Reputation: 21
I have the following odd behavior on Team Explorer for Visual Studio Professional 2013 on git:
When I use the command line and do git status on the project directory, it will show me the changed/added files. I can call git add on these files and commit them just fine via the CLI. After I do so, I can go to Visual Studio and push these files, and the changes will sync just fine on the remote server (visual studio online repo). However, in Visual Studio's Team Explorer changes UI, none of these files were showing up in tracked or untracked changes. When I save these files, the little status icon flashes with the "changed" and then immediately switches to "committed" even though it's clear it hasn't been committed.

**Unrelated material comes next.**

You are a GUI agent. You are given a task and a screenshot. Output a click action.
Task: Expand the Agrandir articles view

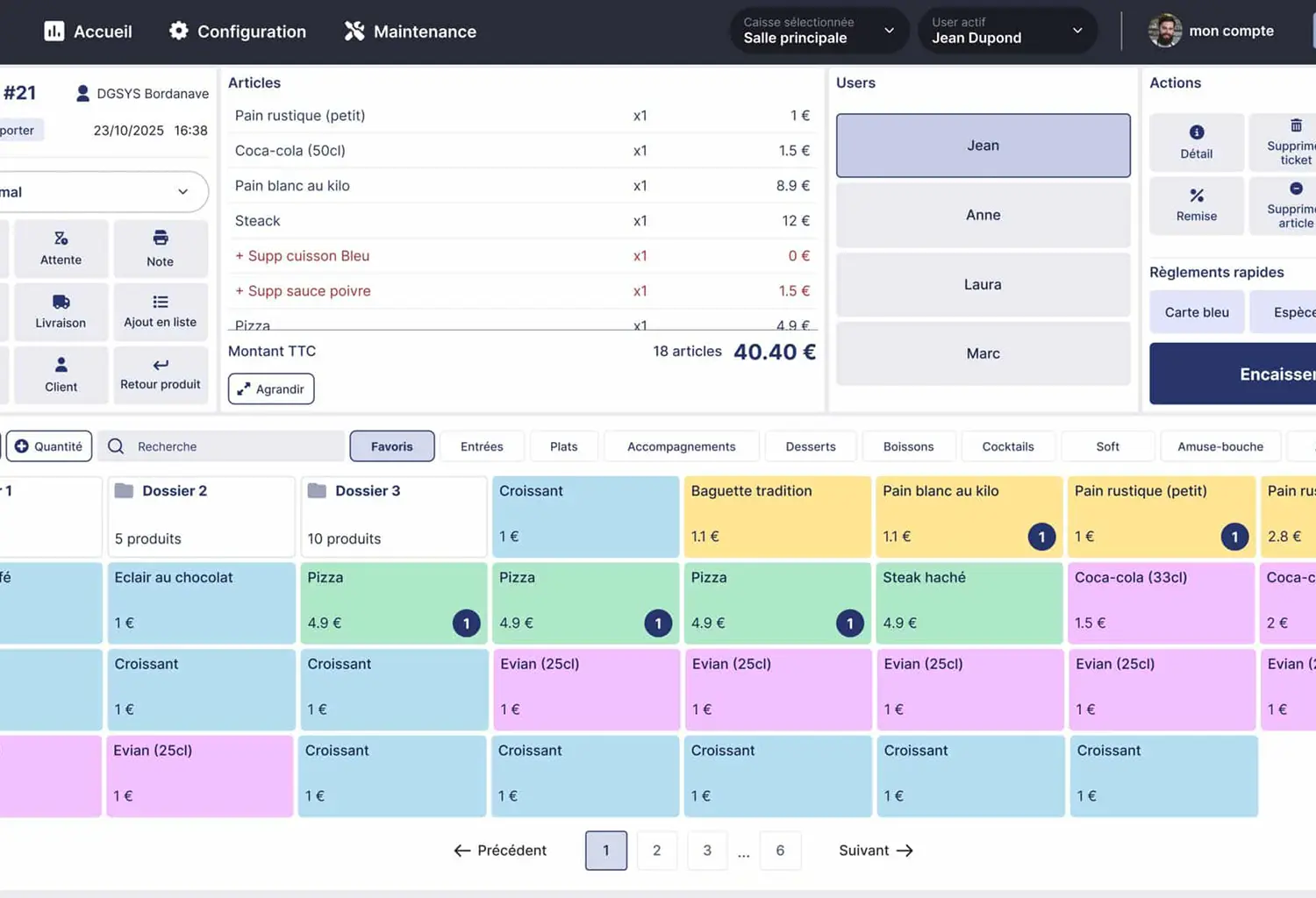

I've ensured that I have the git tools installed, that the local working directory matches the git project I used with the command line (with the .git folder there), the solution is on the same level as the .git folder, and none of these files are in .gitignore (after all, even if they were, it wouldn't have shown up in the list of files to be added in the command line anyways).
What else should I check? It's at least partially working in that I can sync my local committed changes with the remote repo via Team Explorer. It's just that the changes page is broken. I'm using the CLI for committing changes as a temporary fix, but I'd really like to use the Visual Studio interface instead.
In case its relevant info, I do have another VS solution in the same folder, although I'm not developing it at the moment. I originally cloned this repo via the team explorer.
Thanks in advance.
Upvotes: 1
Views: 1473
Reputation: 1888
I found the solution in another question here: https://stackoverflow.com/a/34747999/1421847
I started using Gulp/Grunt which installed a lot of NodeJS modules that caused a very long path, and the Visual Studio Git integration stopped seeing changes. After deleting the node_modules folder and refreshing the changes view, it started working again until the same Node modules got automatically reinstalled. So adding node_modules to the .gitignore file will probably fix the issue more permanently.
Upvotes: 0
Reputation: 21
I found the problem. I thought I had installed the Git tools extension on Visual Studio, and seeing that certain Git functions like push, pull, and checkout were working, I figured it installed successfully. After I had reinstalled the tools extension, committing and tracking worked again.